Where the band sticks to their pure Gothic pop fare, like "I.F.O.", they're actually not half bad, and in fact I felt like this tune meshed fairly well with the evasive rasping. But even here, the band segues into this silly synthesized flute sequence that sticks out like a sore thumb as the backdrop to anything but village music for some video game. And these quirks turn up just about everywhere on the album. "Confessions of the Inmost Ruby" breaks out into the middle of an organ solo, and then a funky psychedelic floe. "Shadow Path" is the least 'dark' tune on the entire album, like Pink Floyd done by dweebs on a Casio in the 80s, complete with saxophone solo. "My Cup of Life" is a pompous march with clean, dreary vocals. "Abraxas" attempts to create an ancient Greek mystique with the very New Age vocals, but it's simply too hilarious to take seriously, especially when he begins snarling 'DEATH' in the middle of the verse.
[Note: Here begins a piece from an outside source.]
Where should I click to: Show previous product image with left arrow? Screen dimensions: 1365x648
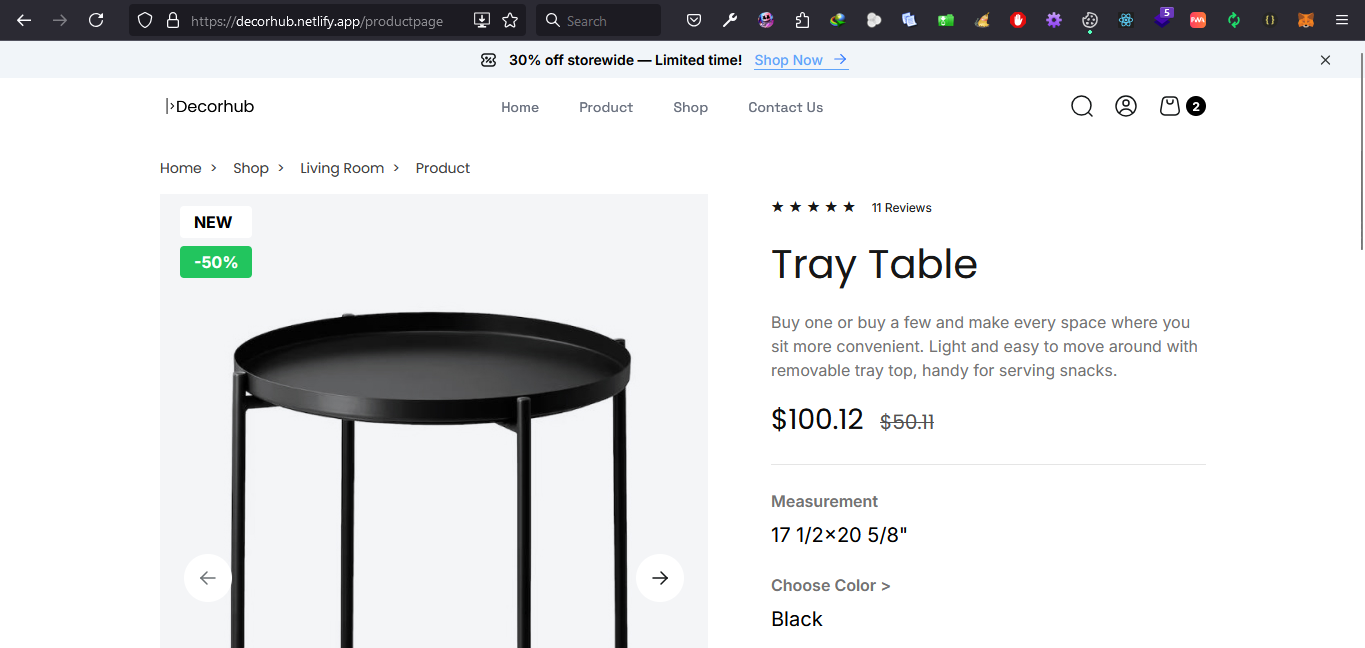pos(208,578)
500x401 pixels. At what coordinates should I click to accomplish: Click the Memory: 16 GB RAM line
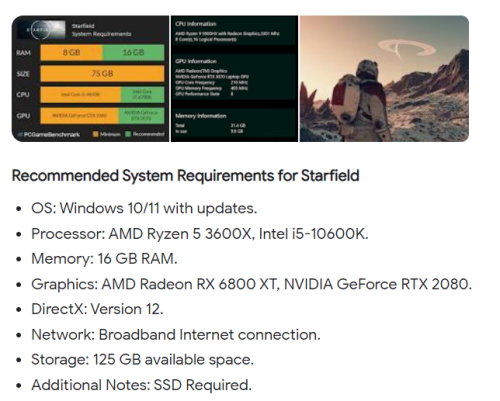click(104, 259)
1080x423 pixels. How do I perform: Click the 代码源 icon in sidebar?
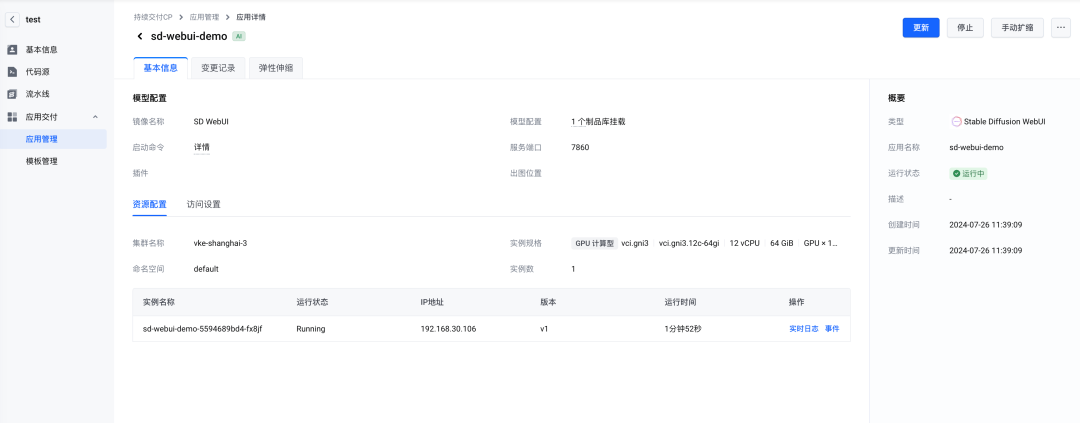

Zephyrous had always been uncanny, mind you, but the polished studio production of this full-length enables the listener to 'best' experience all of their stylistic schizophrenia firsthand, where the roughshod sound of the demo and EP tended to obscure just how off the wall their intentions really were. But try as I'd like to appreciate it, there's just not enough good music here of any style to really dig your nails into. Where bands like Arcturus and Mr. Bungle are keen on overwhelming their audience with brilliant, often hypnotic contrasts, Zephyrous really do just sound like a couple guys fucking around with a keyboard, trying to be as unique as possible. It almost seems as if it was a joke that went too far...but at least a few of the darker, closing tracks like "I.F.O." and "Eleusis Sacraments" are listenable.

Verdict: Fail [4/10]

Friday, July 22, 2011

Zephyrous - A Caress of War and Wisdom EP (1998)

Zephyrous were another of those incredibly low-profile Greek black metal acts of the 90s that would remain entirely invisible if you didn't know exactly what you were looking for. They released a split with the equally obscure Vorphalack several years before this (1995), and most of what we find on A Caress of War and Wisdom is simply derived from that release, with one more track added. I'm not sure if it's completely intentional (an interview I've read online seems to point to 'yes'), but these guys played a crude brand of symphonic black metal in which the keyboards are so prominent and the guitar tones so unusual that they almost feel like they're trying to channel pure 80s progressive rock into an arcane and malevolent nightmare.

It might just be the actual levels. The thick and plunking bass lines are right on par with the fuzzy little guitar lines, and the band implements all manner of synthesizers, from jazzier organ tones to higher string tones. The drums are programmed, or at least do a good job of emulating a machine, and the vocals are largely composed of uncouth snarling and a few, spoken Goth parts. The best though is when they go all out proggy and cheesy, like the intro of "The Serpent Race" which feels like Vangelis and The Mars Volta jamming with a black metal singer. Frenetic and unique, this is barely even a metal track at all aside of the vocals! "Dreamers" and the non-split track "Dysangelium" are both keyboard pieces, the former quite charming, and the 7 minute "Entrance and Wandering on the Seven Zones" is perhaps the grimmest thing here, and the closest to pure black metal due the heavier guitars, but it's still thick with synthesizer.

The first impulse is to assume that Zephyrous, pretty new to the genre when the Vorphalack split was released, had little idea of where they wanted to go with their material, so they just mashed together a bunch of seemingly random elements and came up with a distinct hybrid almost by accident. But it damn well might be what they intended all along, and if so, kudos to them. Not that A Caress of War and Wisdom is exactly revelatory: the clean vocals pretty much blow, the mix is incredibly crude (basically a demo), and the percussion flimsy at best. But it does possess an unusual appeal to it which, molded and produced through a better budget recording, with superior vocals, would not have been unwelcome in an age where many of the striplings in the black metal field were beginning to sound all too much like their parent trees. Scattershot and strange, perhaps, but that's exactly why I don't hate this.